§ Task objective: The reply consists of one number only: how many lines in the listing below contain the word "computer".

§ Supplied material:
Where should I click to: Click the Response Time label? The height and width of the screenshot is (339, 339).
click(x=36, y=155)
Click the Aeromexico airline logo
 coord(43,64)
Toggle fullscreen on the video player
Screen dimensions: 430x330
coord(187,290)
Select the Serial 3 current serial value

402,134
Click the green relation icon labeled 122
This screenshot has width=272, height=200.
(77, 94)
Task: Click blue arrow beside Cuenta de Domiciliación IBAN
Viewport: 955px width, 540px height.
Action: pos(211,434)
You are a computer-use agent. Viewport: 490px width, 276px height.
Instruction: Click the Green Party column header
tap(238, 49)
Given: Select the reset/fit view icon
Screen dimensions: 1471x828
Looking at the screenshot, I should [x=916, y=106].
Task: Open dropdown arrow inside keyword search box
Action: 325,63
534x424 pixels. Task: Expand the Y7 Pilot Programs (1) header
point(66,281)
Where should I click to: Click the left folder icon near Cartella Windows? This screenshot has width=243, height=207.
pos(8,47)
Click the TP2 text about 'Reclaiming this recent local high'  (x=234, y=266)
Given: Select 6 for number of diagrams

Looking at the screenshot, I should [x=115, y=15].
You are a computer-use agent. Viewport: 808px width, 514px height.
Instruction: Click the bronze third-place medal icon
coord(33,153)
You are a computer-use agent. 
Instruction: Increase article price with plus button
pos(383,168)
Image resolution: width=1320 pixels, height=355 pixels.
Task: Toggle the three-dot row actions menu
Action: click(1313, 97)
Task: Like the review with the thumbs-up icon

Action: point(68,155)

§ Reply to the exercise: 3